Louis éclata de rire. « Essaie donc d’en persuader les gens. Tu sais ce que je pense ? C’est seulement quand la lumière de l’explosion du Noyau commencera à briller à travers les nuages de particules qui nous séparent de l’axe galactique que les habitants de l’espace humain se mettront à paniquer. À ce moment-là, il ne leur restera plus qu’un siècle pour évacuer.
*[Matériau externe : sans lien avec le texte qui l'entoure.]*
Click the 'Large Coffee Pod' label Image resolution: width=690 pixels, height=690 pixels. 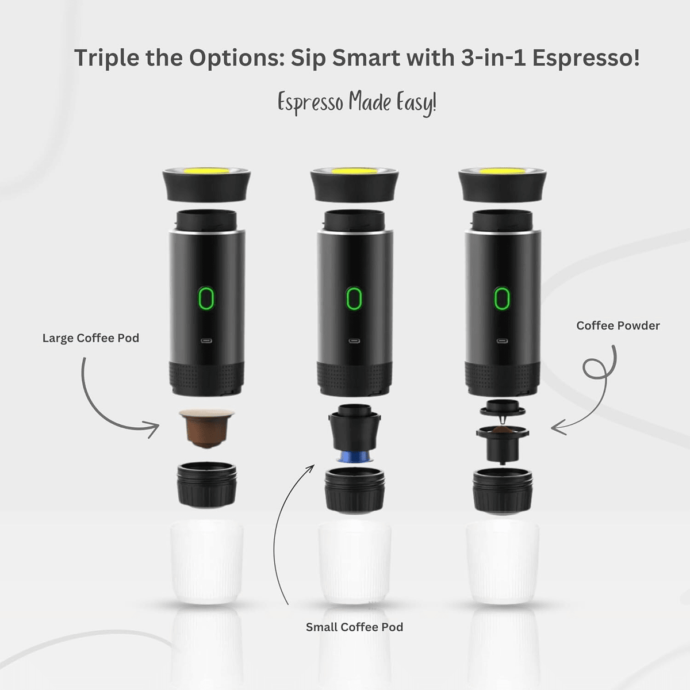click(x=91, y=338)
» Les Marionnettistes ont eu une bonne idée. Ils ont envoyé un Homme jusqu’au Noyau en guise d’argument publicitaire, parce qu’ils avaient besoin de fonds pour effectuer des recherches. Il a transmis des photographies comme celles-là. Avant même qu’il soit revenu, les Marionnettistes étaient partis ; il n’en restait plus un seul sur aucun des mondes humains. Nous, nous n’agirons pas ainsi. Nous attendrons indéfiniment et, quand nous déciderons finalement de partir, il nous faudra transporter des billions d’êtres pensants hors de la galaxie. Nous aurons besoin des vaisseaux les plus grands et les plus rapides que nous puissions construire, et il nous en faudra autant que nous pourrons en avoir. Nous avons besoin dès maintenant de l’hyperpropulsion des Marionnettistes, de façon à commencer à l’améliorer immédiatement. Les… »
— « D’accord. Je pars avec toi. »
Interrompu en plein milieu de son exposé, Louis fit : « Hein ? »
— « Je pars avec toi », répéta Teela Brown.
— « Tu perds la tête ! »
— « Et toi, tu y vas bien, non ? »
Louis serra les dents pour ne pas exploser. Quand il parla enfin, ce fut d’un ton beaucoup plus calme qu’il n’était nécessaire. « Oui, j’y vais. Mais j’ai des raisons que tu n’as pas, et je suis plus apte que toi à survivre, parce qu’il y a plus longtemps que toi que je m’y applique. »
— « Mais moi, j’ai plus de chance. »
Louis renifla.
« Et mes raisons de partir ne sont peut-être pas aussi bonnes que les tiennes, mais elles me suffisent ! » La colère déformait sa voix.
— « Tanj sûr, elles le sont, ça oui ! »
Teela tapota l’écran de lecture ; l’épaisse virgule lumineuse des novae flamboyait sous son ongle. « Et ça, ce n’est pas une bonne raison ? »
— « Que tu viennes ou non, nous aurons quand même le propulseur des Marionnettistes. Tu as entendu Nessus. Il y en a des milliers comme toi. »
— « Et je suis l’une d’entre eux. »
— « Oh ! Très bien, tu es l’une d’entre eux ! », s’emporta Louis.
— « Qu’est-ce donc qui te rend si tanj protecteur ? T’ai-je demandé ta protection ? »
— « Je m’excuse. Je ne sais pas pourquoi j’essaie de te dicter ta conduite. Tu es une adulte, et tu es libre. »
— « Merci. Et j’ai bien l’intention de me joindre à votre équipe. »
Le ton de Teela était devenu glacial et conventionnel.
Le pire c’est qu’elle était vraiment une adulte libre. Non seulement on ne pouvait pas la contraindre, mais simplement tenter de le faire eût été inconvenant et, de plus, fût resté sans effet.